Ironically, the Apple issue may be coming to a head just as Ireland is beginning to shift away from the development strategy that has brought about all this furor. In the 1980s and early 1990s, Ireland had to rely on low corporate taxes and special tax arrangements to attract multinational firms. Back then, the country was a poor peripheral European state. In the years since, however, Ireland has come a long way — due in part to the multinationals. It’s home to a well-educated, skilled workforce and has developed a reputation as a global hub for technology, finance, and manufacturing. Many of the tax loopholes once available, including the dubiously named “double Irish,” have been closed off.
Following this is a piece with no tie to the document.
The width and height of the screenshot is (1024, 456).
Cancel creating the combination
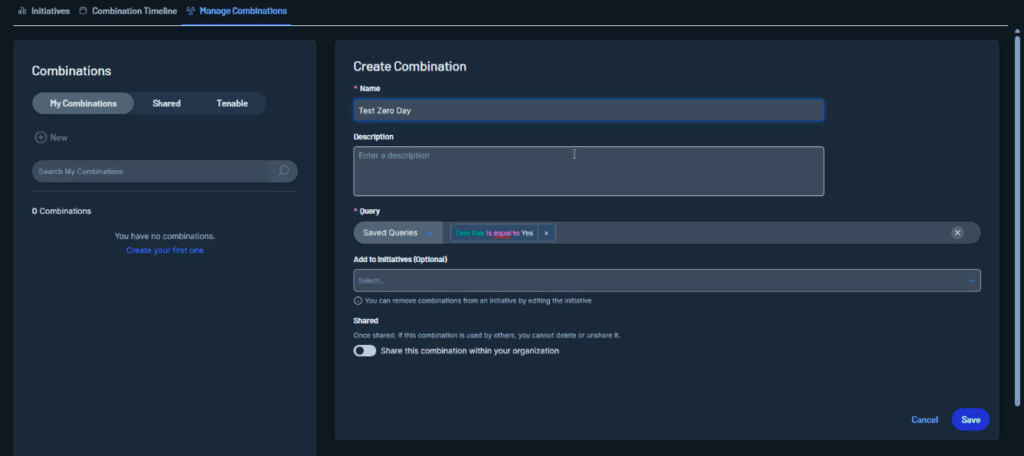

Ireland today, while still in recovery from recession, is a lot more than just an address for companies to avoid paying their taxes. And so maybe the European Commission’s decision will simply spur a transition that is somewhat overdue.

It’s not clear that, even then, we’ll begin to feel the two Irelands — the Ireland of shiny multinational tech companies and the one of recession-battered small towns — have reconciled. But at least everyone will be paying their taxes.

Photo credit: Aidan Crawley/Bloomberg via Getty Images

Correction, Sept. 7, 2016: The town of Longford has a population of roughly 10,000. A previous version of this article said the town’s population was 40,000, which is instead the number for Longford County.